(Recorded data)
+===+

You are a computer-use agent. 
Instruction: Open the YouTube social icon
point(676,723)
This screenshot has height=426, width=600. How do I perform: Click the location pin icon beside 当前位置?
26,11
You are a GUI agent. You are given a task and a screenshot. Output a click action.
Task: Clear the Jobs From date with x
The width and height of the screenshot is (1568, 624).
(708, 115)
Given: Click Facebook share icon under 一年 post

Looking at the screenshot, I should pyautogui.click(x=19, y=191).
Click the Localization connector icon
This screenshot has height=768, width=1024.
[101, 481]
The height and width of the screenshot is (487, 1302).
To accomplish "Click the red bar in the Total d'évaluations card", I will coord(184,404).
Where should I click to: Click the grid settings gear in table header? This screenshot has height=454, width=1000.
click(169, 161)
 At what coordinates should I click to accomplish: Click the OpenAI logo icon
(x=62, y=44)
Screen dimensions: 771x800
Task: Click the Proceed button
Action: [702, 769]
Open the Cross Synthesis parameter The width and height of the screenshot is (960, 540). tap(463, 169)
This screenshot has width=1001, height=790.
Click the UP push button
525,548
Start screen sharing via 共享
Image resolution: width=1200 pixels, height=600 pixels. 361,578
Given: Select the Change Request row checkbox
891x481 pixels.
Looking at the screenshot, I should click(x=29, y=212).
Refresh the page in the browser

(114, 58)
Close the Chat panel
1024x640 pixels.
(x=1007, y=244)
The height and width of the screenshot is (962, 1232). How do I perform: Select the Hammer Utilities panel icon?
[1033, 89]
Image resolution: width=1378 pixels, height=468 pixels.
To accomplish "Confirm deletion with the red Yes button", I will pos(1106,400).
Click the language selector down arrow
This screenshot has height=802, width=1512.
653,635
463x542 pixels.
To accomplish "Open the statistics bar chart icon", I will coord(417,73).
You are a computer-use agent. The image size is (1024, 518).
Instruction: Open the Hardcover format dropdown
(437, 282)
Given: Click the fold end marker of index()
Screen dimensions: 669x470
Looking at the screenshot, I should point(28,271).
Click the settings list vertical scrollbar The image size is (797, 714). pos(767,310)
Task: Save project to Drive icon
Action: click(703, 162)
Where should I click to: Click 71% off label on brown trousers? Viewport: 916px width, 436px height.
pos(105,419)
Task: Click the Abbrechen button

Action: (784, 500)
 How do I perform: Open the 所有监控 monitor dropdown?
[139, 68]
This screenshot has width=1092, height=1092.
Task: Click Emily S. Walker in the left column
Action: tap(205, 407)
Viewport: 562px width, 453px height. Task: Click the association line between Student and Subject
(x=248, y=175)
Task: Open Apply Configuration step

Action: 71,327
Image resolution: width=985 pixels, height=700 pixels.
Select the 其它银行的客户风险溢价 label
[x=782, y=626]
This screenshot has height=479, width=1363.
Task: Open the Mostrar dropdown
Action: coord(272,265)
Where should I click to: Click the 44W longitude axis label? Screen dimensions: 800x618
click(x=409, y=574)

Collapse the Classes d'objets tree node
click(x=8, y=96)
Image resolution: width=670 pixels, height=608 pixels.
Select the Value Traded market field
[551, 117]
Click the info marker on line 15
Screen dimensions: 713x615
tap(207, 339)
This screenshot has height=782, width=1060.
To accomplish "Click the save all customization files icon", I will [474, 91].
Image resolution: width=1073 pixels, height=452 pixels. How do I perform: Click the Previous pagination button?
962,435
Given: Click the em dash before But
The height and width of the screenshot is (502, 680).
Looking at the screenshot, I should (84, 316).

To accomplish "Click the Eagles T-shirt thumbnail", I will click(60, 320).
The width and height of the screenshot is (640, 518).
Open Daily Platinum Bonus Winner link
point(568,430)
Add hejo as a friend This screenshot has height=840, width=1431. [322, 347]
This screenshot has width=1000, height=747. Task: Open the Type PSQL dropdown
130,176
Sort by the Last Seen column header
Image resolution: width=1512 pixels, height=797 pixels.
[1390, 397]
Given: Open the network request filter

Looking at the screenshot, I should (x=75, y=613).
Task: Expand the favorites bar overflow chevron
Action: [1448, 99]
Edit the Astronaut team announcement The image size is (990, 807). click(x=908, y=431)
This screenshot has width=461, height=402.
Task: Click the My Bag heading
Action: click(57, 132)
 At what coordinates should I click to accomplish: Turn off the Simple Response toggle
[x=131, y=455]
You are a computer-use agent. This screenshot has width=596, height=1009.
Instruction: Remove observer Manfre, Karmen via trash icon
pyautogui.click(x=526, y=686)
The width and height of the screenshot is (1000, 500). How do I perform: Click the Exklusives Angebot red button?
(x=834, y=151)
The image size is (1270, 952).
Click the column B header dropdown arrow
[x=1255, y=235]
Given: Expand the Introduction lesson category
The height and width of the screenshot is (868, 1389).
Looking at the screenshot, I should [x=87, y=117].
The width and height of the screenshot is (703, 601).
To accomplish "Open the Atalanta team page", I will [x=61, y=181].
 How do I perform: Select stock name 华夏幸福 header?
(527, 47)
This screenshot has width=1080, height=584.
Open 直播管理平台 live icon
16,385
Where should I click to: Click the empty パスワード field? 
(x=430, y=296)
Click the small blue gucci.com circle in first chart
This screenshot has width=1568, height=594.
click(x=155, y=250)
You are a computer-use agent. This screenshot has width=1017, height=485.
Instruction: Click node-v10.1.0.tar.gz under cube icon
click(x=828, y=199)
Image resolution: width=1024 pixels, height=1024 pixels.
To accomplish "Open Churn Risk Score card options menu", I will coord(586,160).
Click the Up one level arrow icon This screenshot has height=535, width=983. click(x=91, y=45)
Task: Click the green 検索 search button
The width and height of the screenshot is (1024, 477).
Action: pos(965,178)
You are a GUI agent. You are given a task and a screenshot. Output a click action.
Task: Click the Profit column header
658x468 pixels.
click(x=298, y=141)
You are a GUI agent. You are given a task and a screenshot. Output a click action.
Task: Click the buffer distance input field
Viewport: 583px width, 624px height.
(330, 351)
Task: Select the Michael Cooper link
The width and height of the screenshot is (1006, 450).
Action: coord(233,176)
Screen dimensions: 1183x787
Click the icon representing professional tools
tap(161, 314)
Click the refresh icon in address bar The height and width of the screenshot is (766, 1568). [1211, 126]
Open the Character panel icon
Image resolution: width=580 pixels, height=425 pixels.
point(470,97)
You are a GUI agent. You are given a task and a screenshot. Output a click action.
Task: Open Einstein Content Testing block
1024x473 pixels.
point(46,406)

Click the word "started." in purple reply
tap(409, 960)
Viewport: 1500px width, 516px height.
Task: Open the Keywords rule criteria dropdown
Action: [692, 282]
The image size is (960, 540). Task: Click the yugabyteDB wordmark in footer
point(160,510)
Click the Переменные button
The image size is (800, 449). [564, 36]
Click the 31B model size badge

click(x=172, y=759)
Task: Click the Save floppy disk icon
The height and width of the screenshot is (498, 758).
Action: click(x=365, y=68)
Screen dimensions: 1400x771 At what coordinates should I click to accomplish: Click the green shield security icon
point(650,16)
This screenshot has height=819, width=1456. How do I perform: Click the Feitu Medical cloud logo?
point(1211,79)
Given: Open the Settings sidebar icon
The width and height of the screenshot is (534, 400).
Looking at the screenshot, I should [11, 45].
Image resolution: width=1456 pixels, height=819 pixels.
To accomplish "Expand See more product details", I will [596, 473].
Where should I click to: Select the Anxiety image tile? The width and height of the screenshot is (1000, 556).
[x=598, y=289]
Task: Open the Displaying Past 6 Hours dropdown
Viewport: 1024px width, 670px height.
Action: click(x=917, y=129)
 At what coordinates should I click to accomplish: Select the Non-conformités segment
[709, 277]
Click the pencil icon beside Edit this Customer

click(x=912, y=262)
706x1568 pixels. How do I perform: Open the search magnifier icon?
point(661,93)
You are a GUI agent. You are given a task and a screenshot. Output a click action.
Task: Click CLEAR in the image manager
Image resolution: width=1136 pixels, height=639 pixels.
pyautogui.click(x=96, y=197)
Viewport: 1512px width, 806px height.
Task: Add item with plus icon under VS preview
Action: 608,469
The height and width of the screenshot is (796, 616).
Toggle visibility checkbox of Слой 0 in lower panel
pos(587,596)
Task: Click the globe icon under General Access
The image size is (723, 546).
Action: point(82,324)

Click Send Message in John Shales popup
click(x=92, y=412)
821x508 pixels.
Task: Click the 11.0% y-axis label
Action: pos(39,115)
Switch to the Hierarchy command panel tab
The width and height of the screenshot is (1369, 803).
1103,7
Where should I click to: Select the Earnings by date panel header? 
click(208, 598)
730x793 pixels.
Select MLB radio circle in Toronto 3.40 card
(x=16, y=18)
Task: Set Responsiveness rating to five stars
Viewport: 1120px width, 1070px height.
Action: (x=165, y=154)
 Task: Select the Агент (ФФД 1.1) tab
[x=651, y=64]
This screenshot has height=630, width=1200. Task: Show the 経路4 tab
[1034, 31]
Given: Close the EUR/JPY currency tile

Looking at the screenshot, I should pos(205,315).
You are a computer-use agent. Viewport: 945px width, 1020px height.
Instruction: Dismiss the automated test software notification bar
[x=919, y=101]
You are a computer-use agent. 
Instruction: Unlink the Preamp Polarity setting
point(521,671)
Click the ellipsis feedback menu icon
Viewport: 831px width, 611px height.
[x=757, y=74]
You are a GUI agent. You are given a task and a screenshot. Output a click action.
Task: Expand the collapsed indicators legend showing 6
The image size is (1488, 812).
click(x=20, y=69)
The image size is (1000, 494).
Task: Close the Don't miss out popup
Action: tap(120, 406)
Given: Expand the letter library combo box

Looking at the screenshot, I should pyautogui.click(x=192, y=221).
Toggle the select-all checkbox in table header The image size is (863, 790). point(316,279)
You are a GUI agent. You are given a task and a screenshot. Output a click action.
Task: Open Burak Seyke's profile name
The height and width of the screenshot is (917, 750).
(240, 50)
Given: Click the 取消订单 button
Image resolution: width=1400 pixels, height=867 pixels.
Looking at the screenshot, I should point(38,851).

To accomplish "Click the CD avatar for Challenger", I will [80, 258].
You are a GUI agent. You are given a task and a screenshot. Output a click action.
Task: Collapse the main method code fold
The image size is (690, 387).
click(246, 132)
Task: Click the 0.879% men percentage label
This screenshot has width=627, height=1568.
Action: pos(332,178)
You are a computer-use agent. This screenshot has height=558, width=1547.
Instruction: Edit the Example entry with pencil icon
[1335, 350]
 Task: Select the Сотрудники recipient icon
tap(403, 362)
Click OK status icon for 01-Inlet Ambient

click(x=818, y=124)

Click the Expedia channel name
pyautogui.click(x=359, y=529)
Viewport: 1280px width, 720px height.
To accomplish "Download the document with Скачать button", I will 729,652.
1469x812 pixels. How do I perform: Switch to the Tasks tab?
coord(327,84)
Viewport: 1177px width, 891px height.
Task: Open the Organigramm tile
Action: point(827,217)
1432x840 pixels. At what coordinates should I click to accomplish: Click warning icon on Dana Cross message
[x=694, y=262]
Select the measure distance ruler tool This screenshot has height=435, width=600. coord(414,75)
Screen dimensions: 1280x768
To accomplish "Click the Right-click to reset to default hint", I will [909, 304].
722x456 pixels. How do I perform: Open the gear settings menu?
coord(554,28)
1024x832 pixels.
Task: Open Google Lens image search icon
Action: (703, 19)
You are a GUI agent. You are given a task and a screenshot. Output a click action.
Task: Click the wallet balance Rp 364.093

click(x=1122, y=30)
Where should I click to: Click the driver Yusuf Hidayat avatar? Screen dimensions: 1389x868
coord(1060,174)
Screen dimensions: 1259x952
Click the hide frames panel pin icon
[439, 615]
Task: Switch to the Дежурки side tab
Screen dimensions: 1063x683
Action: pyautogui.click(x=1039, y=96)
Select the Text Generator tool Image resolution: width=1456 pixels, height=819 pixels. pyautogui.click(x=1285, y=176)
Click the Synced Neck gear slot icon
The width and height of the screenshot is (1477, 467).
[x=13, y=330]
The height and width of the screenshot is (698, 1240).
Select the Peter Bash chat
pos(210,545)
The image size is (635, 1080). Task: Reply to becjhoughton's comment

+===+

Start at the first line of the data above. Stop after the line containing "Task: Clear the Jobs From date with x", reproducing each line exactly and adding nothing.

You are a computer-use agent. 
Instruction: Open the YouTube social icon
point(676,723)
This screenshot has height=426, width=600. How do I perform: Click the location pin icon beside 当前位置?
26,11
You are a GUI agent. You are given a task and a screenshot. Output a click action.
Task: Clear the Jobs From date with x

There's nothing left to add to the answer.